In the end, this amounts to a perfect extension of the underlying ethos of the game: Player discretion as derived from the classic Final Fantasy Job system. Bravely Default presents you with no end of tactical possibilities to meet the challenges you encounter. You can create a balanced team or pour all your resources into minmaxing a single character. You can buy gear slightly ahead of the curve thanks to Norende or steal your entire stock of items en route. You can play it however you like, literally.

For me, the pieces fell into place in the midst of a chapter one sidequest in which I ended up going toe-to-toe with a pair of enemies that probably should have been slightly too difficult for my fledgeling party to handle. One of the enemies had a nasty habit of taking double consecutive turns in which he used an attack that hit a single character for more than half the target's max hit points -- a fixed-value attack that ignored defense and couldn't be mitigated by better armor, protective spells, or defending by "defaulting."

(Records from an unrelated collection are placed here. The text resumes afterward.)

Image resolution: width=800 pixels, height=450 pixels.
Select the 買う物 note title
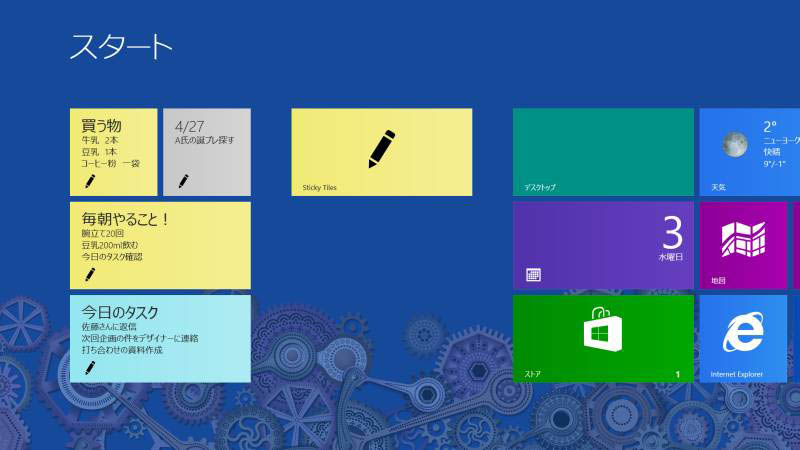click(102, 125)
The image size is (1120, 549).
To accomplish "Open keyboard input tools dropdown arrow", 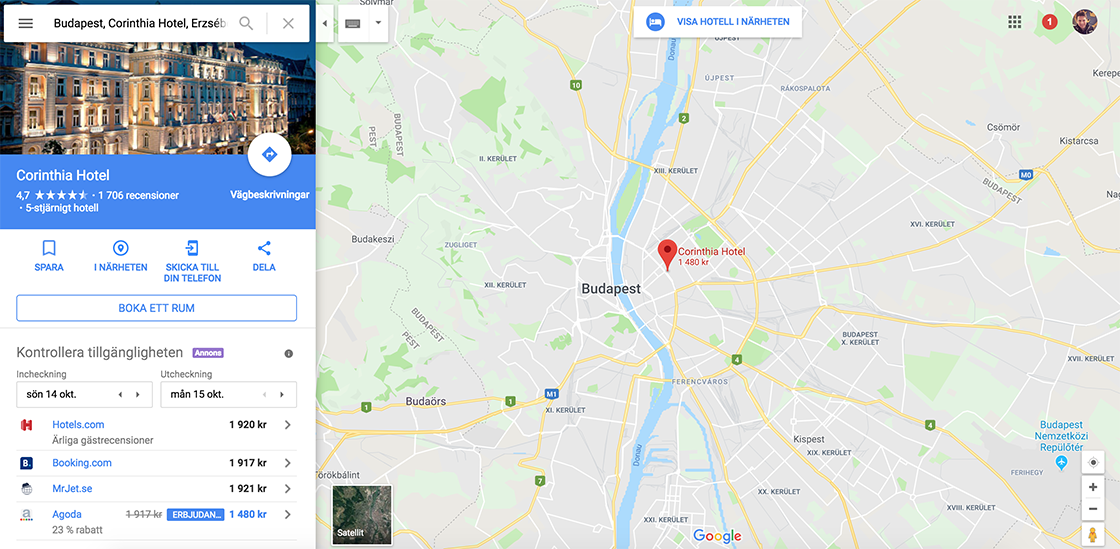I will (x=379, y=23).
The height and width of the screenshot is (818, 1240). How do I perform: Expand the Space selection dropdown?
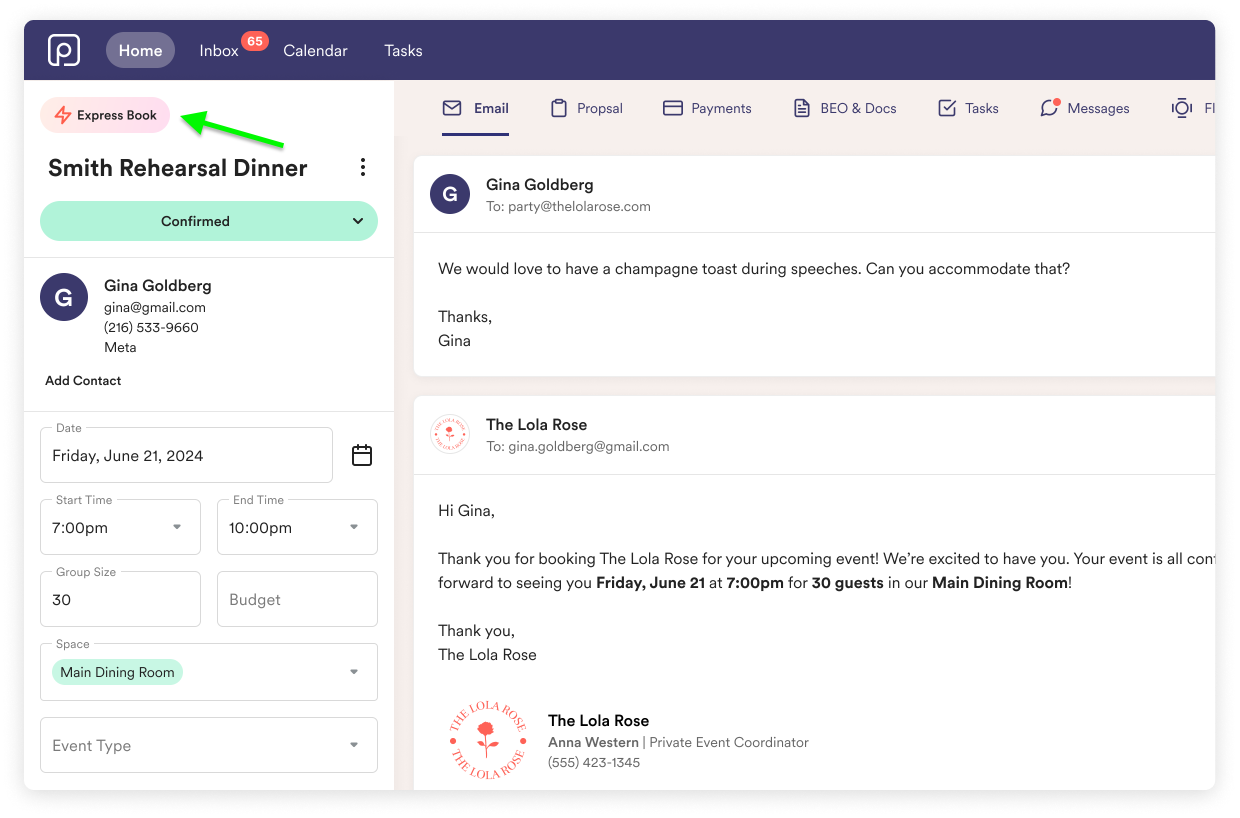coord(209,672)
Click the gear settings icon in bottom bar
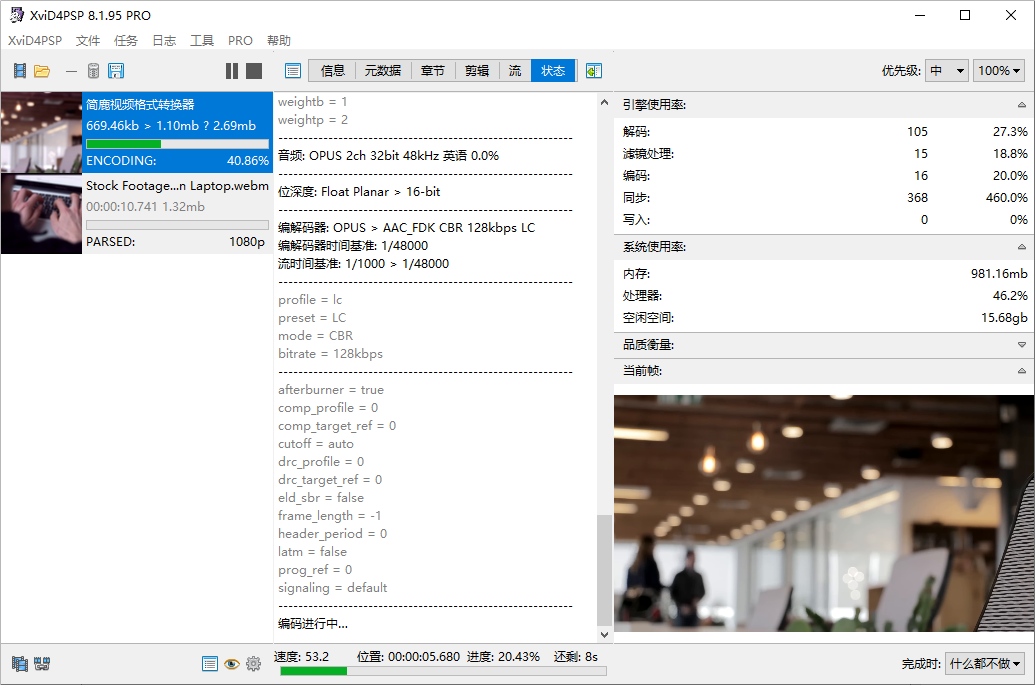1035x685 pixels. pos(253,663)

But despite being overmatched, several options presented themselves; I could have bought HP-boosting gear to raise my party members' max health. I could have been boring and grinded for levels. I could have sunk all my cash into a couple pieces of overpowered Norende gear. I could have summoned a few friends. And even at that early point in the game, the Jobs that had opened up to me afforded a number of ways to deal with the threat, such as equipping every character with the passive trait that causes damage to be spread across the entire party, ensuring even if the enemies focused on a single party member they wouldn't be able to take him or her out in a single turn.

Everyone looks for different things in RPGs, but to me the essence of a great role-playing game is in a constant push-and-pull of factors: New and creative challenges, interesting player choices, and limited resources to force you to make hard decisions. Bravely Default features all of these elements in spades, and its social features enrich rather than diminish them. While I've heard mixed things about the game as a whole, in the early going, at least, it manages to strike a perfect balance of design elements -- including its inventive social hooks. If there's any goodness in this world, we'll be seeing many more games that work like this.